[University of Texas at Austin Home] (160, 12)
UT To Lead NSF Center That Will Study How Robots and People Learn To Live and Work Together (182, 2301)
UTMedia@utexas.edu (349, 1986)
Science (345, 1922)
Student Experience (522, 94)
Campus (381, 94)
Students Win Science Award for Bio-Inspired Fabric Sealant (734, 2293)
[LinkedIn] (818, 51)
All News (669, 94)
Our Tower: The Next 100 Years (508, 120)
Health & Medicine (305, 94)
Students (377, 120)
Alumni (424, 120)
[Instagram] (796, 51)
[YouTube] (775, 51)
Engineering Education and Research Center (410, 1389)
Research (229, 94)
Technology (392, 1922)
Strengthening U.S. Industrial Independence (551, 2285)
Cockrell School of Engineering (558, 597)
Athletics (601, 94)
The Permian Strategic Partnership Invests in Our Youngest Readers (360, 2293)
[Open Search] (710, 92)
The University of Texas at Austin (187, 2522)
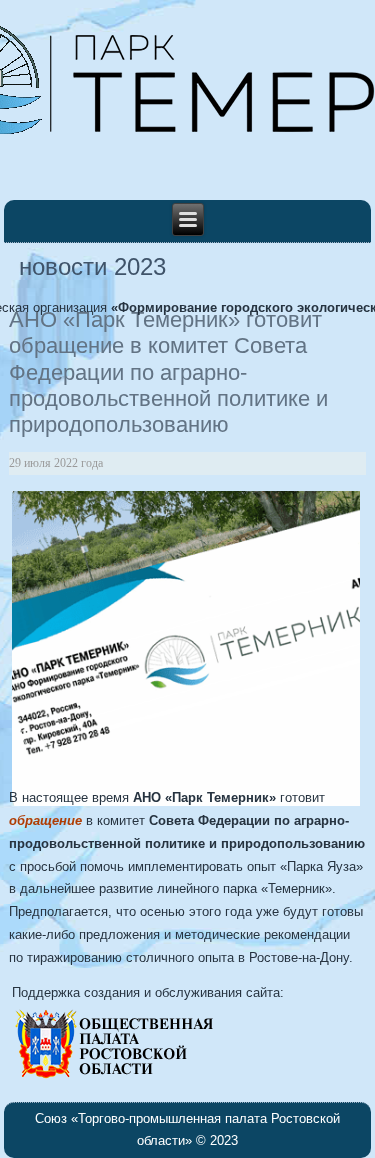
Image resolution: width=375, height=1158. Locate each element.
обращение (45, 820)
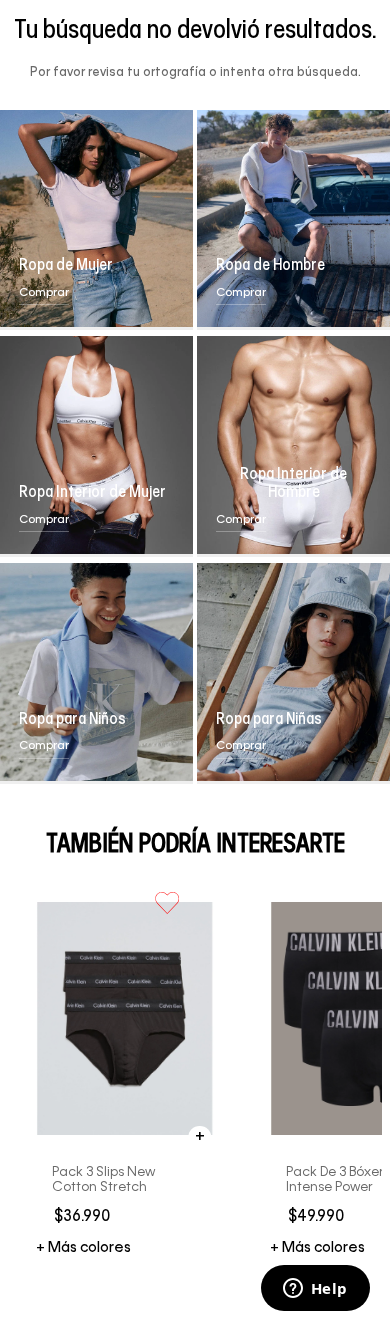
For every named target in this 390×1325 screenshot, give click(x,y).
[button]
◇ ◇ ◇
Transcribe the full listing above exactly as it stands, minus the pictures.

* Completed exercise
[University of Texas at Austin Home] (160, 12)
UT To Lead NSF Center That Will Study How Robots and People Learn To Live and Work Together (182, 2301)
UTMedia@utexas.edu (349, 1986)
Science (345, 1922)
Student Experience (522, 94)
Campus (381, 94)
Students Win Science Award for Bio-Inspired Fabric Sealant (734, 2293)
[LinkedIn] (818, 51)
All News (669, 94)
Our Tower: The Next 100 Years (508, 120)
Health & Medicine (305, 94)
Students (377, 120)
Alumni (424, 120)
[Instagram] (796, 51)
[YouTube] (775, 51)
Engineering Education and Research Center (410, 1389)
Research (229, 94)
Technology (392, 1922)
Strengthening U.S. Industrial Independence (551, 2285)
Cockrell School of Engineering (558, 597)
Athletics (601, 94)
The Permian Strategic Partnership Invests in Our Youngest Readers (360, 2293)
[Open Search] (710, 92)
The University of Texas at Austin (187, 2522)
Image resolution: width=375, height=1158. Locate each element.
обращение (45, 820)
For every named target in this 390×1325 screenshot, give click(x,y).
[button]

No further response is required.